§ **Exercise objective**
Please output exactly the part of the records below that opens with the line containing "Screen dimensions: 1024x574" and closes with the line containing "Screen dimensions: 1568x695", both lines included, and nothing else.

--------

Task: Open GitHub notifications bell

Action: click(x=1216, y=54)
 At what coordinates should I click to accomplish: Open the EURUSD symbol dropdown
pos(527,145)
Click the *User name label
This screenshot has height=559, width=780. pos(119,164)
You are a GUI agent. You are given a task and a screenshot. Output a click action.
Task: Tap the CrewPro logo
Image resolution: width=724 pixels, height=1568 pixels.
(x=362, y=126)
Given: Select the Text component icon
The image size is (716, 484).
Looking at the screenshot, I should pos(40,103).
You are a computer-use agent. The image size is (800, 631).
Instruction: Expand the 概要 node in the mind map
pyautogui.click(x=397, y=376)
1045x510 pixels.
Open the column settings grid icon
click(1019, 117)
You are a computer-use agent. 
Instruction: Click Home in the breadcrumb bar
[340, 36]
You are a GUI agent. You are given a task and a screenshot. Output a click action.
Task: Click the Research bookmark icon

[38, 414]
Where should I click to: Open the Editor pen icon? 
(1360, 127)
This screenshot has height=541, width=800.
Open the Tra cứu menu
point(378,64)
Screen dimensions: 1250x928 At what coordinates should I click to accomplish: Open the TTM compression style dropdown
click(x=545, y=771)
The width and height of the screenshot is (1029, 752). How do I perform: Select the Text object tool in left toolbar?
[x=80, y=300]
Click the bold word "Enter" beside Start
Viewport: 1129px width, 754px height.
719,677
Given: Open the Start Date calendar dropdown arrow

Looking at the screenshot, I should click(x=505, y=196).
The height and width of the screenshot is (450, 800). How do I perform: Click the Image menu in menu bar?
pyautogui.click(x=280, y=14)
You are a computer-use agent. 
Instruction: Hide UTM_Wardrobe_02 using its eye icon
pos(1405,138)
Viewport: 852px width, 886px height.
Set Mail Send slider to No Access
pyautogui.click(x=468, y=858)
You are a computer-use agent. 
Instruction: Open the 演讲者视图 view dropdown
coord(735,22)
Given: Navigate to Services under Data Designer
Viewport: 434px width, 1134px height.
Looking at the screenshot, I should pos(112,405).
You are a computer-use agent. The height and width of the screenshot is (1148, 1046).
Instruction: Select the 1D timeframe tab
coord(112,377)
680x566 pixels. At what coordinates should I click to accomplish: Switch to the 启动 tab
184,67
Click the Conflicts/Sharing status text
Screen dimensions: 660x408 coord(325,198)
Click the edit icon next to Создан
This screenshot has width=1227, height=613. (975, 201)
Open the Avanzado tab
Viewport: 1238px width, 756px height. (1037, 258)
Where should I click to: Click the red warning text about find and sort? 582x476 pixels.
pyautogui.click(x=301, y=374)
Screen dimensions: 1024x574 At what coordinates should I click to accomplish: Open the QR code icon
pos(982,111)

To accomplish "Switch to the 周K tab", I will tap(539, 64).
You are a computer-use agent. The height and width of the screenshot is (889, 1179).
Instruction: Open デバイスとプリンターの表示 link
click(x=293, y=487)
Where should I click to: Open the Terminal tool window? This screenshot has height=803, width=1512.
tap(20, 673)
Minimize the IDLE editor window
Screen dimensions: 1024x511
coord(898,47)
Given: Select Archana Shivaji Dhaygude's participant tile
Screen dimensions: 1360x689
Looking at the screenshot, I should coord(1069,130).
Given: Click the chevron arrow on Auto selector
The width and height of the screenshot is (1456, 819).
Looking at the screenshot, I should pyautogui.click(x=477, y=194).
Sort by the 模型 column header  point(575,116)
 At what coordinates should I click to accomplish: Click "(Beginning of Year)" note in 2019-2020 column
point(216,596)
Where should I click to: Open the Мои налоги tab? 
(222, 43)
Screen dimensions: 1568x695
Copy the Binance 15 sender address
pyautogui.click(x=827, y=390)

--------

§ **Result of this task**
Screen dimensions: 1024x574 At what coordinates should I click to accomplish: Open the QR code icon
pos(982,111)

To accomplish "Switch to the 周K tab", I will tap(539, 64).
You are a computer-use agent. The height and width of the screenshot is (889, 1179).
Instruction: Open デバイスとプリンターの表示 link
click(x=293, y=487)
Where should I click to: Open the Terminal tool window? This screenshot has height=803, width=1512.
tap(20, 673)
Minimize the IDLE editor window
Screen dimensions: 1024x511
coord(898,47)
Given: Select Archana Shivaji Dhaygude's participant tile
Screen dimensions: 1360x689
Looking at the screenshot, I should coord(1069,130).
Given: Click the chevron arrow on Auto selector
The width and height of the screenshot is (1456, 819).
Looking at the screenshot, I should pyautogui.click(x=477, y=194).
Sort by the 模型 column header  point(575,116)
 At what coordinates should I click to accomplish: Click "(Beginning of Year)" note in 2019-2020 column
point(216,596)
Where should I click to: Open the Мои налоги tab? 
(222, 43)
Screen dimensions: 1568x695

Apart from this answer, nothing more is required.